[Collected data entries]
+---+

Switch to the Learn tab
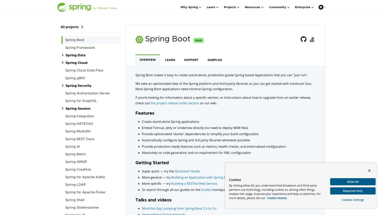170,60
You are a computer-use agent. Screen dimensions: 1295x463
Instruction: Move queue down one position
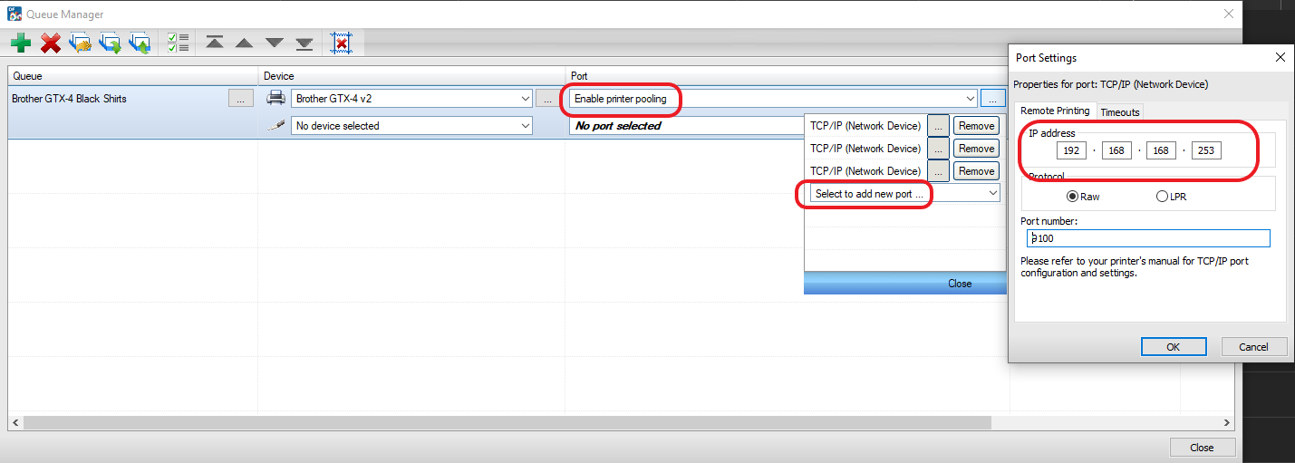(275, 43)
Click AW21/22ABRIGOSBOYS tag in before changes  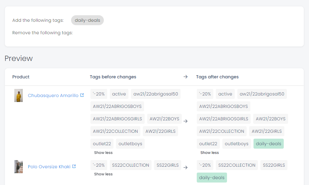[x=117, y=106]
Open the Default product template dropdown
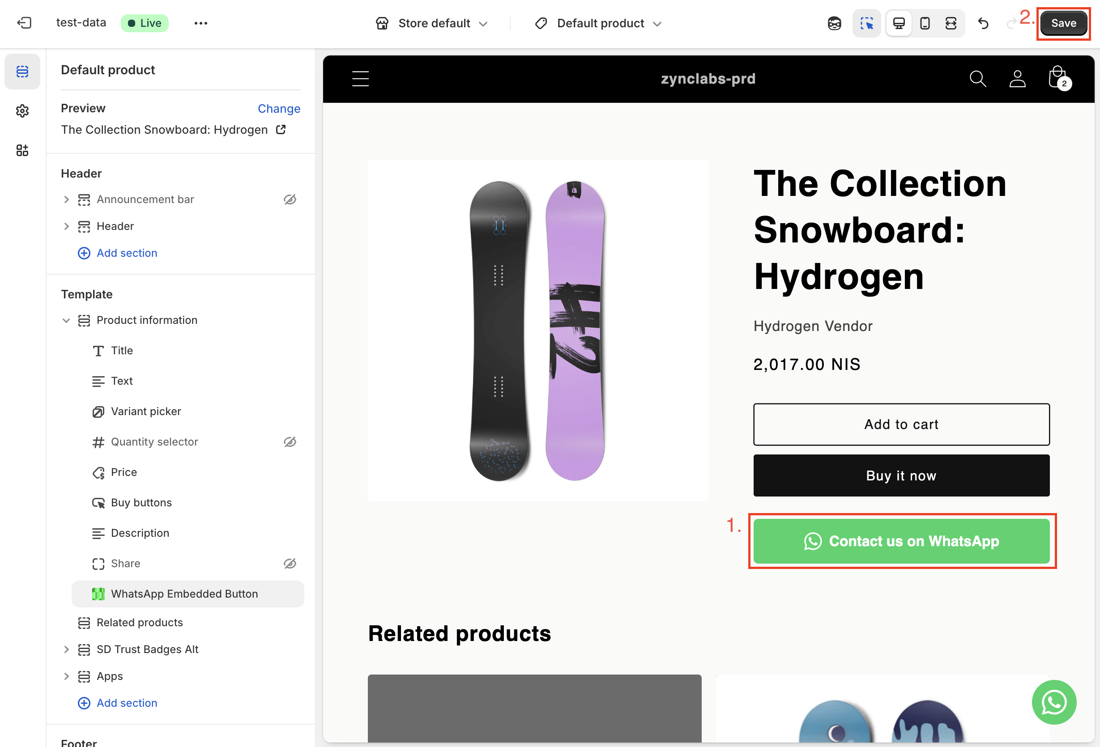 tap(598, 23)
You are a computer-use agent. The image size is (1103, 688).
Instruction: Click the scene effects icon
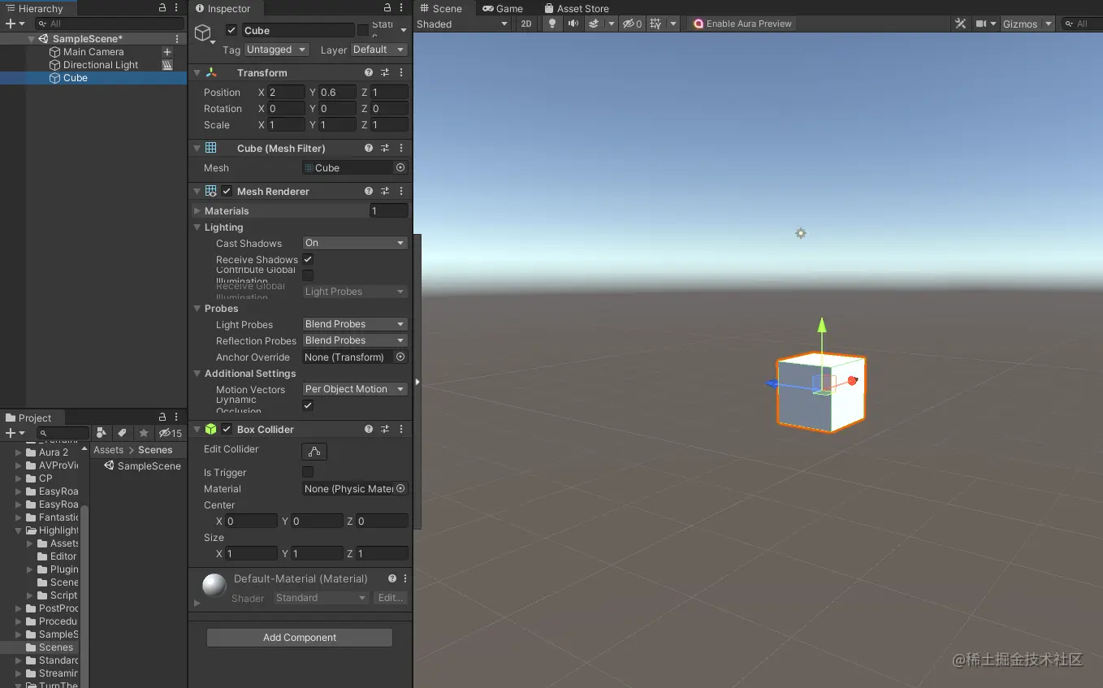[595, 24]
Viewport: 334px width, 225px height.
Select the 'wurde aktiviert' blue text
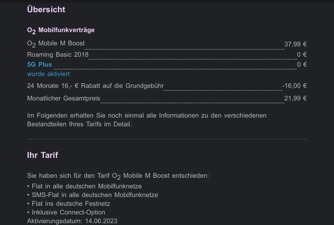[x=48, y=74]
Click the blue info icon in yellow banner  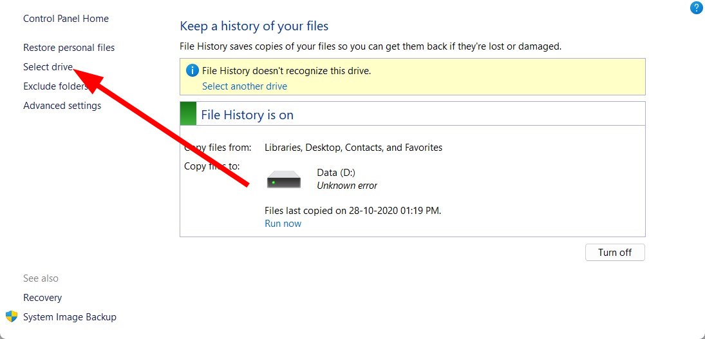pyautogui.click(x=193, y=71)
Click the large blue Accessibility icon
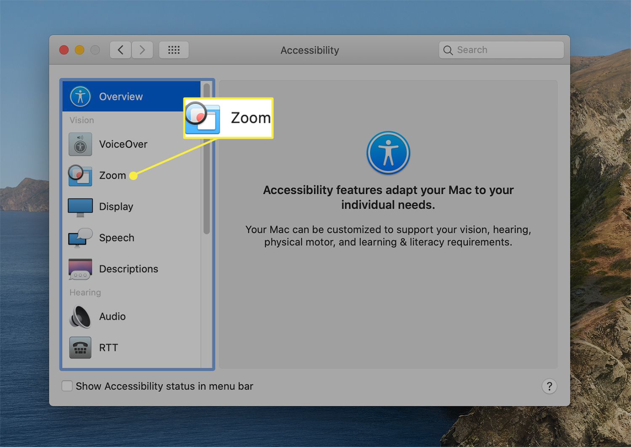The height and width of the screenshot is (447, 631). 388,153
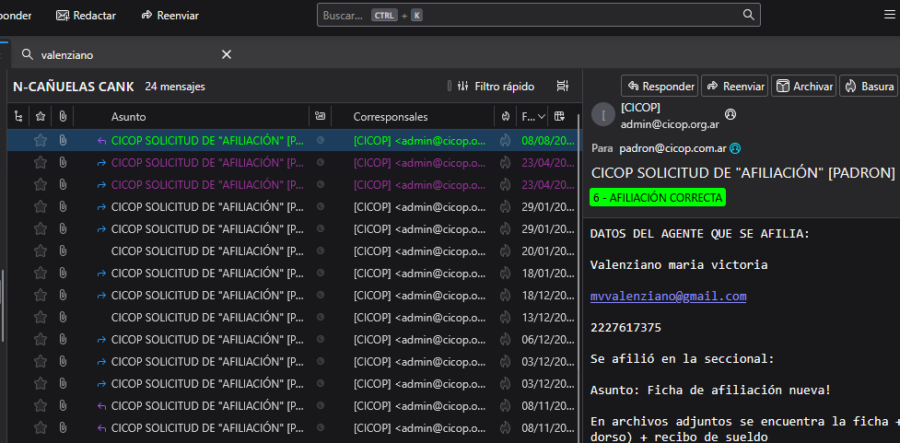Star the first CICOP message dated 08/08

(40, 141)
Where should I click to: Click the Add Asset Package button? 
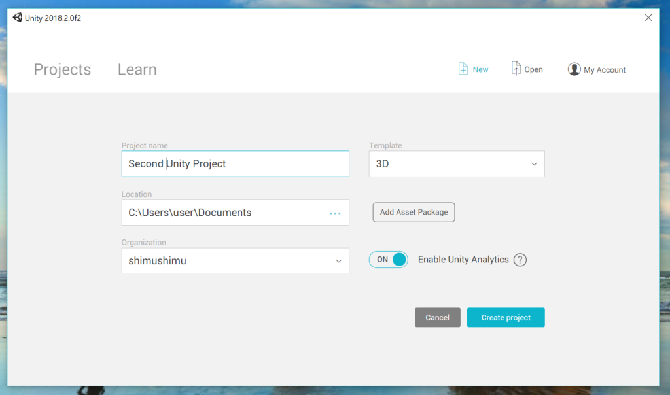(414, 212)
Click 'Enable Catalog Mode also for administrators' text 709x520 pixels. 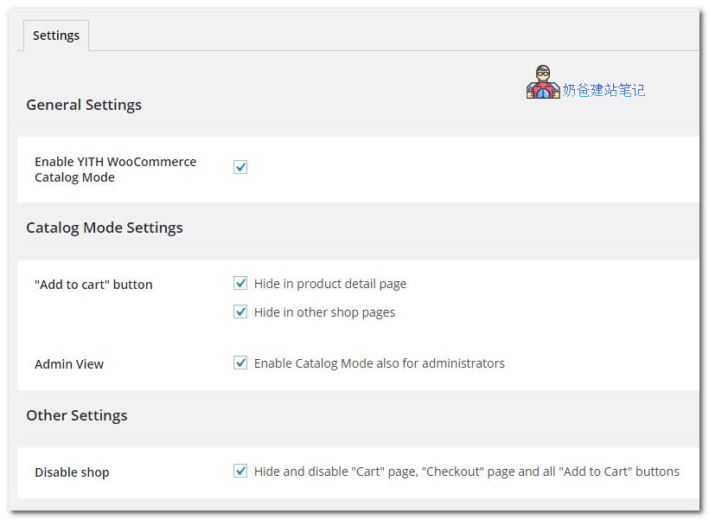click(379, 363)
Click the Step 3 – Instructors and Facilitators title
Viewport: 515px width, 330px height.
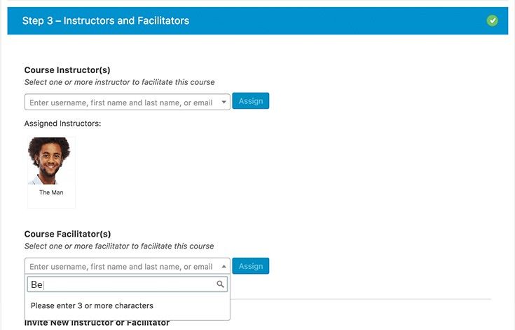point(106,21)
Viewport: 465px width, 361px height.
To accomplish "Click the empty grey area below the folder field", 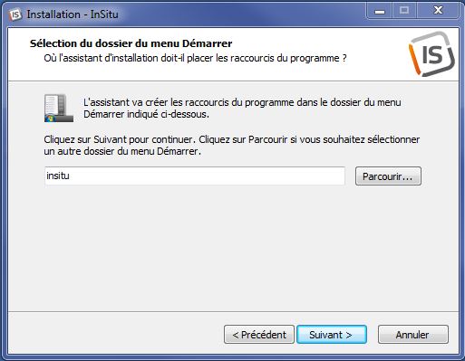I will [233, 247].
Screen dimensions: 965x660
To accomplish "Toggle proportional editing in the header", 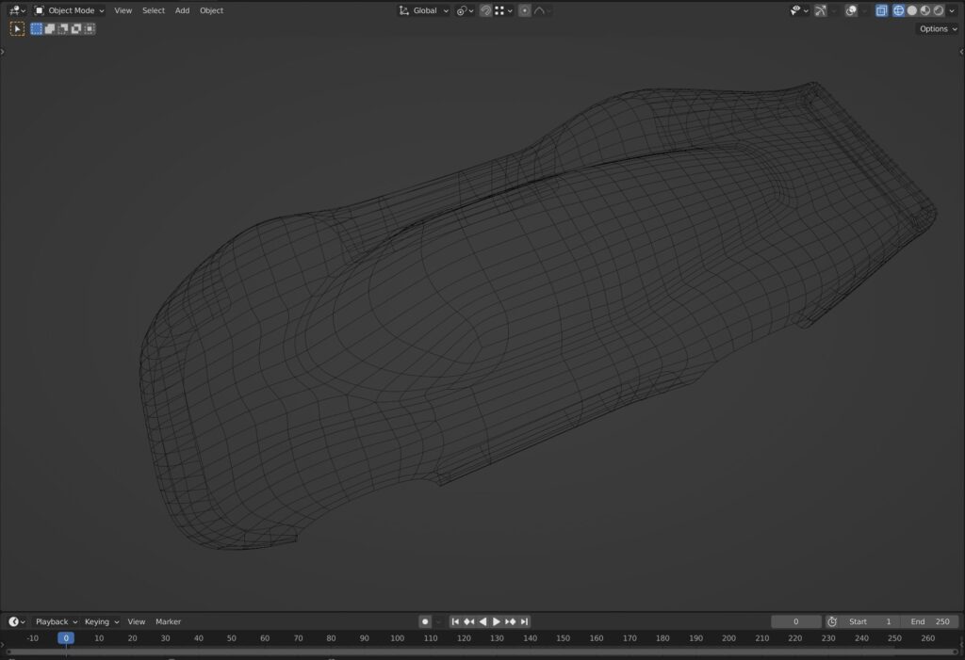I will point(524,10).

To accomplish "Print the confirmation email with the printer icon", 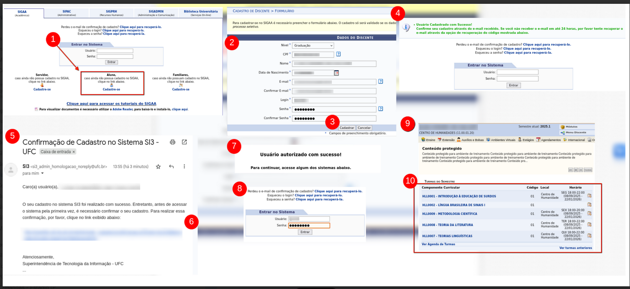I will pos(172,142).
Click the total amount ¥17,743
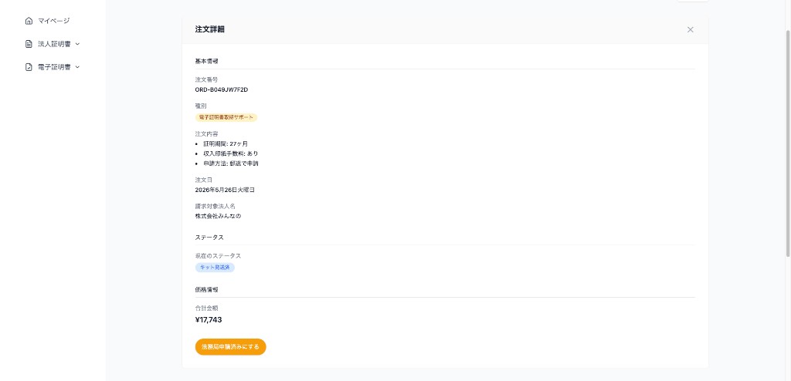Screen dimensions: 791x381 tap(209, 320)
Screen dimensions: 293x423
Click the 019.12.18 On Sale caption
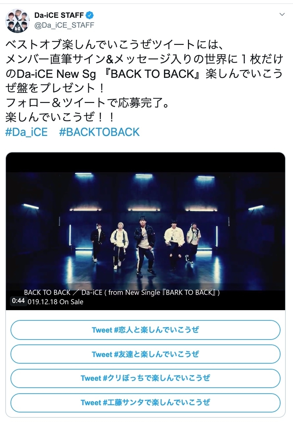[x=56, y=302]
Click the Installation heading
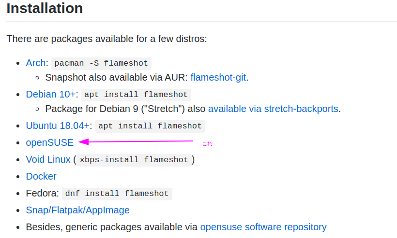The image size is (397, 238). (x=45, y=8)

+---+

What you have to do: Starting with the line that contains "Click the total amount ¥17,743" and ending with the last line of the data above, transcribe exactly those lines and no others, without pictures.

Output of the exercise:
Click the total amount ¥17,743
Screen dimensions: 791x381 tap(209, 320)
Screen dimensions: 293x423
Click the 019.12.18 On Sale caption
[x=56, y=302]
Click the Installation heading
The image size is (397, 238). (x=45, y=8)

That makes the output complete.